- Ausgewählter Auszug -
Neu in Dresden: Tschechische zeitgenössische Kunst im Lipsiusbau

Mit der Ausstellung „Alle Macht der Imagination!“ der Staatlichen Kunstsammlungen Dresden erreicht das Festival „Tschechische Saison in Dresden“ seinen abschließenden Höhepunkt. Dabei werden Gegenwartswerke mit denen der Klassischen Moderne in Verbindung gebracht.

Jiří Fajt und Marion Ackermann  | Foto: Markéta Kachlíková,  Radio Prague International

„Wir wollen nicht nur die zeitgenössische Position zeigen, sondern haben sie in den visuellen und inhaltlichen Dialog mit den Kunstwerken der Klassischen Moderne gestellt. Die Ausstellung präsentiert 30 Künstlerinnen und Künstler der Gegenwart, und hinzu kommen noch 20 Vertreter der klassischen modernen Kunst.“

Soweit der Kunsthistoriker Jiří Fajt. Er ist Hauptkurator der Ausstellung „Alle Macht der Imagination!“, die aktuell in der Kunsthalle des Lipsiusbaus in Dresden läuft. Ihr Titel basiert auf einem bekannten programmatischen Appell der französischen Surrealisten. Malerei, Zeichnung, Grafik, Skulptur, Installation, Film oder Textil- und Glaskunst – die ausgewählten Objekte bilden einen umfangreichen Querschnitt durch die tschechische Kunst.

- Rohdaten -
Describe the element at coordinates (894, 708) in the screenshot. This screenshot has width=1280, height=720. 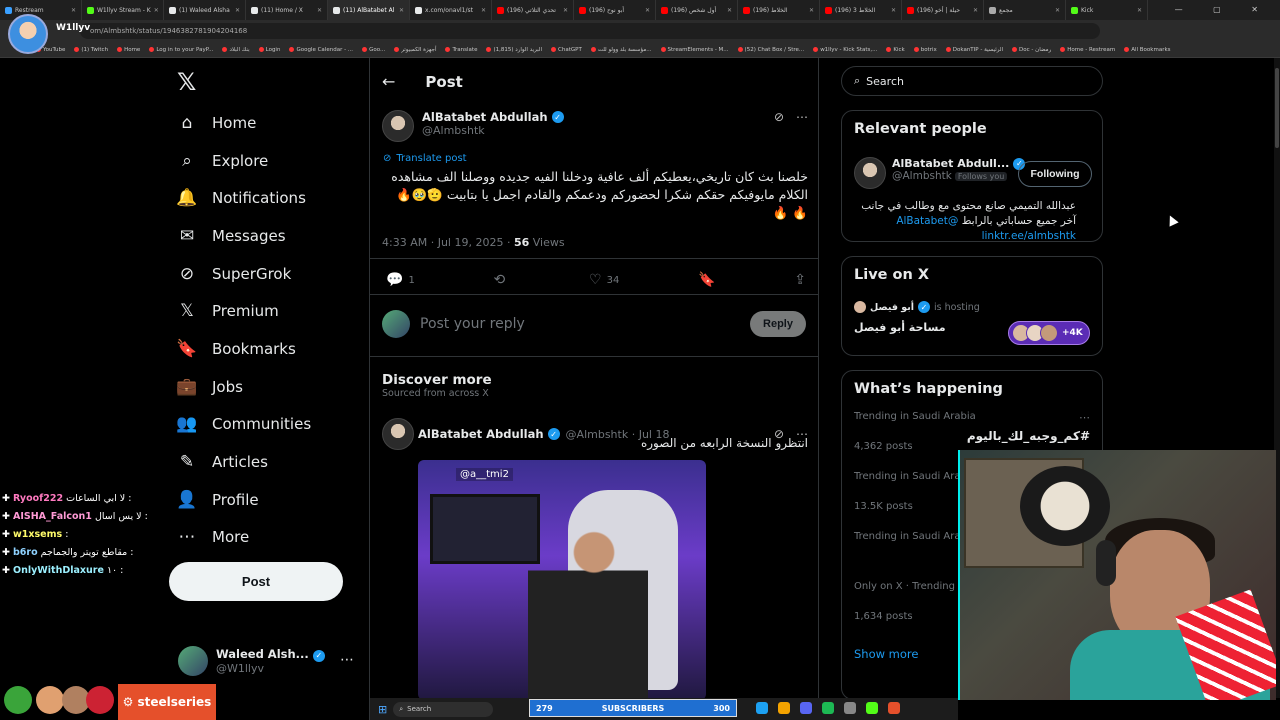
I see `obs-icon` at that location.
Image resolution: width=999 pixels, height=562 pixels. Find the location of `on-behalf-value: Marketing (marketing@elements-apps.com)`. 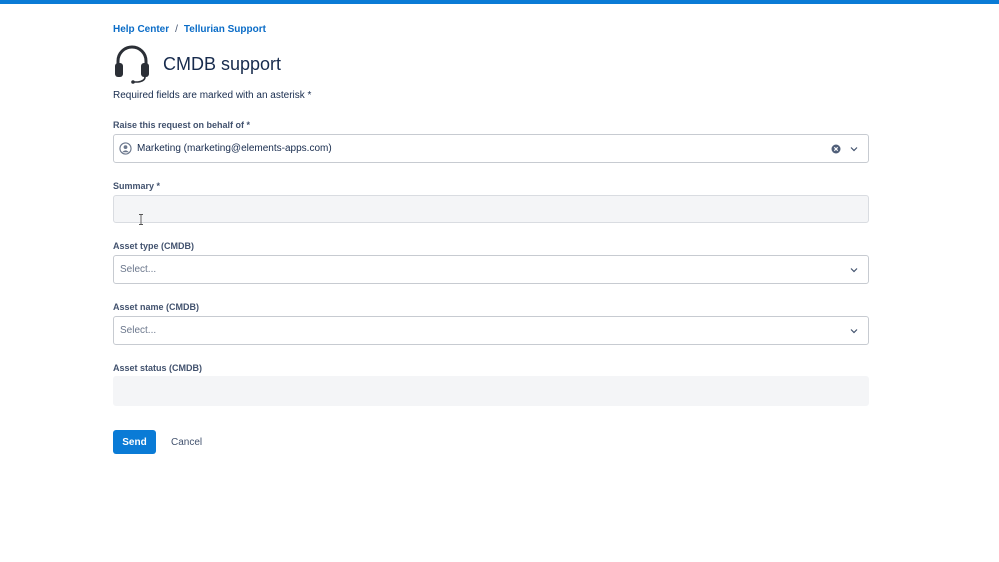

- Aufgabenstellung -
Stimmen die folgenden Aussagen mit dem Auszug über die Ausstellung im Lipsiusbau überein? Beantworte jede mit Ja oder Nein und zitiere die entscheidenden Worte wörtlich.
1. Die Ausstellung zeigt 30 Künstlerinnen und Künstler der Gegenwart.
2. Der Titel der Ausstellung geht auf einen Appell der italienischen Futuristen zurück.
3. Mit der Ausstellung beginnt das Festival „Tschechische Saison in Dresden“.

- Lösung -
1. Ja: „Die Ausstellung präsentiert 30 Künstlerinnen und Künstler der Gegenwart“
2. Nein: „Ihr Titel basiert auf einem bekannten programmatischen Appell der französischen Surrealisten.“
3. Nein: „seinen abschließenden Höhepunkt“